Video Conferencing Etiquette
Talking to someone over video seems natural and simple. After all, we talk to people in real life all the time. Videoconferencing aims to make these everyday conversations possible over distance. While it’s true that you don’t have to take stage or acting classes to do a video call, it’s worth reflecting a bit on how video conferencing is actually different and what this means for how we can come across.
Much stagecraft and acting is about how to adjust for the highly artificial situation of the stage or studio, so that everything comes seems natural and effortless to the audience. The same logic applies to video conferencing. So, how is video conferencing different, and what can you do?
Pace Your Speech
First, there are the obvious technical constraints: audio might be delayed or distorted, video might be pixelated or freeze. All of this makes it more important to continually check that we truly understand each other. We don’t have to turn into news anchors, but it can pay off to speak a bit more slowly and clearly and to maintain focus on the camera.
Stay in Sync with Others
Next, there are more subtle effects of video conferencing. We can’t really look each other in the eyes as cameras and screens are slightly offset, there’s a slight delay and typically low video resolution. All this makes it harder to read and interpret facial expressions.
This in turn makes it harder to stay in tune emotionally with our conversation partners. In normal conversation we constantly give off and perceive social and emotional cues. Over video conferences, some of these get filtered out or distorted. Just being aware of this subtle effect is helpful. For instance, it allows you to chalk up blank expressions to a delay or to poor lighting (see above) rather than say, boredom.

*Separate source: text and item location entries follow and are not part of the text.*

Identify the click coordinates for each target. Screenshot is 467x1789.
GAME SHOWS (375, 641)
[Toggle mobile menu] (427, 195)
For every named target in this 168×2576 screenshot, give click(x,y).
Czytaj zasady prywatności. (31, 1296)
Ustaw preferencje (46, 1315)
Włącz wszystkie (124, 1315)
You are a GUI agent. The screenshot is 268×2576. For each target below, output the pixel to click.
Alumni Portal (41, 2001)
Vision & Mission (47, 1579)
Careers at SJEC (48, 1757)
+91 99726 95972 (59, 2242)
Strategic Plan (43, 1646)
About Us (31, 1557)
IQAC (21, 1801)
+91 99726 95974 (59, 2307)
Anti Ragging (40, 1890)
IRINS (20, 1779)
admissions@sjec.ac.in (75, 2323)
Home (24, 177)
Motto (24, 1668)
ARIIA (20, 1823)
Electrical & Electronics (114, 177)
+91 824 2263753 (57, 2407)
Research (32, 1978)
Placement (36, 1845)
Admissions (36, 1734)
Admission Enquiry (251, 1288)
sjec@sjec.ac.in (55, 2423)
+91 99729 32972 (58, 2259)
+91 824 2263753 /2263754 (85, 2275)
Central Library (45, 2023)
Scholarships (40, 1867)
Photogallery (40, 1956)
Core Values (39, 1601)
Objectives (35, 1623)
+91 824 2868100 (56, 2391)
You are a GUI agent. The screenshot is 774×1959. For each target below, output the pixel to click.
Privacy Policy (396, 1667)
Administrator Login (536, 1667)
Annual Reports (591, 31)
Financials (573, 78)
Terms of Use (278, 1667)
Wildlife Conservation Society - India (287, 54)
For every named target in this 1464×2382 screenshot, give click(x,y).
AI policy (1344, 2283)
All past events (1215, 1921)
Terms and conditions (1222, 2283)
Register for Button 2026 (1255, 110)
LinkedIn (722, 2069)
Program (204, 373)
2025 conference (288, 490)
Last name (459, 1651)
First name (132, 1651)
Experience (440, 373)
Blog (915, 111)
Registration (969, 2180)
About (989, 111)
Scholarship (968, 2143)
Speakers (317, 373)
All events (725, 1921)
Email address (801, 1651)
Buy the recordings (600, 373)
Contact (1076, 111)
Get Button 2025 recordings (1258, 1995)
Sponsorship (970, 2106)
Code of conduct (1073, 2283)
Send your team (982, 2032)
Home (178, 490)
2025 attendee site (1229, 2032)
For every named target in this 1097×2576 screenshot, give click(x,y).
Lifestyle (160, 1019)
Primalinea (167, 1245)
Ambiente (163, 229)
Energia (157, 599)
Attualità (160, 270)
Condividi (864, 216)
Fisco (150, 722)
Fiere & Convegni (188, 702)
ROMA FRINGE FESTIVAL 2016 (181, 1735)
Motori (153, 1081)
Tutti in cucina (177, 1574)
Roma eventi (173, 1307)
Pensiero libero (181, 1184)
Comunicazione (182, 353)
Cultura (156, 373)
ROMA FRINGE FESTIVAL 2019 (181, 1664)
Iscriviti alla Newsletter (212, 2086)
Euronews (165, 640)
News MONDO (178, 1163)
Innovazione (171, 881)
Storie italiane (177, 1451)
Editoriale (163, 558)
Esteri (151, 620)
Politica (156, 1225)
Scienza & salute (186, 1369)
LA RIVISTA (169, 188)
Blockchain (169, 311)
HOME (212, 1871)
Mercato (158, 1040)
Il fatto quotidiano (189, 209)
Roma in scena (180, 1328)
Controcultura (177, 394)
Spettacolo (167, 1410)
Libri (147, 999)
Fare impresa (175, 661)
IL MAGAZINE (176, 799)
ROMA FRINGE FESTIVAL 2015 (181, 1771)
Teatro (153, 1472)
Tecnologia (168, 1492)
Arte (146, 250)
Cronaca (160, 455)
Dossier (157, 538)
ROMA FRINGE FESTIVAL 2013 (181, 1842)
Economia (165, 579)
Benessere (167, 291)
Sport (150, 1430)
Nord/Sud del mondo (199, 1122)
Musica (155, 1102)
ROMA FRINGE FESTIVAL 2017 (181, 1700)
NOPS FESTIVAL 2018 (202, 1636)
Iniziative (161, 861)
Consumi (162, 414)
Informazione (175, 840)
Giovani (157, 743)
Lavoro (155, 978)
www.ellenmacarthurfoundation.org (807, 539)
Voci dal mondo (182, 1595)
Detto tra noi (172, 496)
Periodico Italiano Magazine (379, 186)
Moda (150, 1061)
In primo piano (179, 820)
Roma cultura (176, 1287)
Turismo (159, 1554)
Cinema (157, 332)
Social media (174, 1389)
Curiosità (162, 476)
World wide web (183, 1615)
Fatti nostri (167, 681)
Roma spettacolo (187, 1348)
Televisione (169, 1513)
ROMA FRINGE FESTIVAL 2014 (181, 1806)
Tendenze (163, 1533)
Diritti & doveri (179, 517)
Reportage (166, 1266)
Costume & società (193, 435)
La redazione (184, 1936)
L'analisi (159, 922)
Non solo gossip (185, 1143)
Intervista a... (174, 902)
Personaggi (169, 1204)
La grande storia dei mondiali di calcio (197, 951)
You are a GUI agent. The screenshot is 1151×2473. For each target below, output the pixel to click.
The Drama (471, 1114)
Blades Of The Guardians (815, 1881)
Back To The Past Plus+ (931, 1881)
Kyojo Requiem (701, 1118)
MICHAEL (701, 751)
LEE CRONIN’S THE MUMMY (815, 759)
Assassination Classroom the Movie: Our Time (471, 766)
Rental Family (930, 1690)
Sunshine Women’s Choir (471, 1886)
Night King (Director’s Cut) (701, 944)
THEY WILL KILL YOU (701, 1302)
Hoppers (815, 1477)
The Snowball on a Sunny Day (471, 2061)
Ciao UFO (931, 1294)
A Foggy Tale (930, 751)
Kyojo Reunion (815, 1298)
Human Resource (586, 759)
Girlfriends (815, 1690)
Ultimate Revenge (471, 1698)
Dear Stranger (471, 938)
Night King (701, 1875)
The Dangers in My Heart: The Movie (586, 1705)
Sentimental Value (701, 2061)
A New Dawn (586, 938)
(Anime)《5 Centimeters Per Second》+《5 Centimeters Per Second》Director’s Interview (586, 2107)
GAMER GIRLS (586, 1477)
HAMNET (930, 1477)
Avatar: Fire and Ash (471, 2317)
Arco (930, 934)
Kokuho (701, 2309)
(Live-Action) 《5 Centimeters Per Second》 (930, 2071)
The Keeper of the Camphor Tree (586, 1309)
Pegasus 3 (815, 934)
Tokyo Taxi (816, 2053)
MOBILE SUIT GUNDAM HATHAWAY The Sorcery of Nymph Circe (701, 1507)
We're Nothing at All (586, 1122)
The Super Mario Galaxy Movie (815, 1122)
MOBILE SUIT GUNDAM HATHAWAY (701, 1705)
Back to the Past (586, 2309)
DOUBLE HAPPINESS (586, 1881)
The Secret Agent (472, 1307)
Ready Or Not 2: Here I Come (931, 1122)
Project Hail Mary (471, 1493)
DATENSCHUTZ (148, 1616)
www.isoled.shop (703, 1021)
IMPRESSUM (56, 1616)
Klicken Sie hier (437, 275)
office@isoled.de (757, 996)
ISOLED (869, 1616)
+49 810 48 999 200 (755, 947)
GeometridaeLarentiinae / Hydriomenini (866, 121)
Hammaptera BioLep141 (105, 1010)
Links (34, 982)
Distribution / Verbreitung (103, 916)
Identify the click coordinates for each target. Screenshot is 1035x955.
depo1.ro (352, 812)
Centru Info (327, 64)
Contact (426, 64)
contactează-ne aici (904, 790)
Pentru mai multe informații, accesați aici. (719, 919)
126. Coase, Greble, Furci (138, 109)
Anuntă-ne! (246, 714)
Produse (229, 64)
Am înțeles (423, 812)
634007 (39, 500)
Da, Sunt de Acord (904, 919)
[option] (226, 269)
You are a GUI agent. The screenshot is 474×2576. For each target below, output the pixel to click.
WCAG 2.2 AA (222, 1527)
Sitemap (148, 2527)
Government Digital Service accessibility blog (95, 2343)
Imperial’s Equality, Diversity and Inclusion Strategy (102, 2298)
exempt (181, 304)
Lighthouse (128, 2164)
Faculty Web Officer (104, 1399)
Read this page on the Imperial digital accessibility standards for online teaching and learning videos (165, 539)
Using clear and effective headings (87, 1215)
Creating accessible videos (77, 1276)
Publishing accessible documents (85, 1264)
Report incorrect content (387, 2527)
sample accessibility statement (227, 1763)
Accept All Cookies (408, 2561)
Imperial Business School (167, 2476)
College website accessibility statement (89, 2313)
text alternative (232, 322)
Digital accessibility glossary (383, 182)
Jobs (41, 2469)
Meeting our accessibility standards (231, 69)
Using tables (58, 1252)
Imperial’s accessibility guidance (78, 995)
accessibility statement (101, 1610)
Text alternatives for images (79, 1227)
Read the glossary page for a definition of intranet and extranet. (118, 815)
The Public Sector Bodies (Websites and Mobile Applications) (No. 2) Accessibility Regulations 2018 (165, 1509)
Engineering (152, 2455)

Equally, someone interrupting you may not just be rude, but simply have a high latency connection, or you might be the one unintentionally and unknowingly interrupting others. With all of these factors present, it’s worth explicitly checking with others whether everyone’s still fine. It also helps to be relatively close to the camera, so that more of your facial expressions actually do make it across.
Design Your Stage
Finally, it’s worth also thinking about your stage – i.e. your kitchen counter or wherever you are taking your video calls from. There’s one basic rule to keep in mind here. Everything that’s on camera will be seen and interpreted by your audience (aka your colleagues, boss, client, etc.).
You may have become somewhat blind to your everyday surroundings but for folks on the other end of the line every object will be met with forensic interest. With that in mind it’s worth removing clutter, because you want their attention focused on you and not committed to an anthropological study of your surroundings.
Of course, if there’s a certain image you’d like to project over video calls, then you might want to consciously utilise the stage you are now afforded. No longer are you limited to let your clothes do the talking, you now have a hugely extended vocabulary and can also project via the titles on your bookshelf or the designers of your furniture.
Or you could do what Bill Gates does when he video conferences ‘from home’, use a lens with an extremely wide aperture, so that all background blurs into a haze and nothing is conveyed at all.